De la fidelidad a la “traición”

Los innumerables casos de jugadores que declararon su amor por un equipo y terminaron defendiendo al eterno rival pese a la bronca de los hinchas que los acusan de "traidores"

“La primera vez que voy a entrenar a Nacional voy entrando y cuando paso por el chalet de los técnicos sale Gesto y me grita: “Vio que no hay que escupir para arriba”. Me quería morir, porque yo había declarado que nunca jugaría en Nacional”.

La historia de Sergio Daniel Martínez, conocido popularmente como Manteca, sirve de introducción a un mundo que no es aceptado por los hinchas: el de los confesos hinchas de un equipo que terminaron jugando en el eterno rival.

Para los que recibieron la noticia con desilusión ese jugador será siempre un “traidor”. La otra mitad primero lo observará de reojo pero con el paso del tiempo lo terminará adoptando. Por la idiosincrasia de los clubes, queda la sensación de que en Nacional cuesta más la adaptación para el que cambia de vereda.

Ignacio “Nacho” González tomó la determinación de jugar en Nacional y hoy muchos recuerdan su pasado. Como aquella vez que en Jardines anotó un gol contra Peñarol y no lo gritó. Cuando le preguntaron reveló ser hincha del club.
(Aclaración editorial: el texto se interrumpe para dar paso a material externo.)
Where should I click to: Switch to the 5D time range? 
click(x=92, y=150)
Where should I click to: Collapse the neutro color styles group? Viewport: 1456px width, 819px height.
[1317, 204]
Claro que hoy los que se sienten más doloridos son los parciales de Danubio por una frase de Nacho: “En Uruguay solo juego en Danubio”. ¡Para qué! Entrar en el facebook del club permite comprobar la bronca que existe en la gente. Hay quienes hasta proponen quemar la bandera que le hicieron.

Esta historia de jugadores que son hinchas de un grande y terminan jugando en la vereda opuesta es tan vieja como el fútbol. Siempre se le recordó a Fernando Morena su pasado tricolor y el hecho de que se convierta en el máximo artillero de Peñarol. Otros casos emblemáticos fueron los de Luis Alberto Cubilla, Carlos Aguilera y José Luis Zalazar.

Néstor Montelongo, que jugó en Peñarol y luego pasó a Nacional rememoró su historia: “Al principio me miraban de reojo pero enseguida me enganché. Siempre fui hincha de Nacional. En Peñarol sabían que yo era de Nacional. Yo era tan hincha de Nacional que estando concentrado en Los Aromos mirábamos los clásicos de básquetbol de la década del 80 y yo hinchando por Nacional y mis compañeros me jorobaban”.

Otra historia increíble fue la que vivió Ernesto Vargas cuando fue a la sede de Nacional y el dirigente Scaravino le preguntó, ¿estás contento?. Y Vargas respondió: “Como no voy a estar contento si de Peñarol me echaron como un perro”. El dirigente le expresó: “Lo único que te pido es que cuando hagas un gol lo grites y beses la camiseta de Nacional”.

La situación de Juan Ramón Carrasco tiene puntos de contacto con Vargas. Cruzó a la vereda de enfrenta por la bronca que le generó que le cerraran las puertas del club que manifestó ser hincha. Con el tiempo JR reconoció: “fue un error”.

Luis Romero manifestó ser hincha de Peñarol pero le hizo goles de todos los colores a Nacional. Y luego de un clásico llegó a declarar: “Ven las rayas de la camiseta y tiemblan”. Con el tiempo terminó en los tricolores.

El Pato Sosa fue otro caso. En La Oral Deportiva expresó: “Uno ve la situación en que está Peñarol y como hincha quiere jugar para ayudarlo a salir de eso. Yo dije y digo que quiero jugar en Peñarol y no me dejan la posibilidad de hacerlo”. Terminó en Nacional donde dejó todo por la camiseta.

Otro que vivió una situación particular fue Gustavo Varela. Lo narró el 7 de diciembre de 1998 a La República: “Hoy soy más bolso que los de la barra de la Ámsterdam. Antes puede ser (que era de Peñarol), pero hoy no, soy sincero como lo fui hace tres años con Ceferino Rodríguez. Cuando recién llegaba a Nacional vino Ceferino como presidente al vestuario a saludar y de repente me preguntó: “¿Usted de qué cuadro es hincha?”. Y yo ingenuamente le contesté, de Peñarol. Me quedó mirando como sorprendido pero era la verdad”.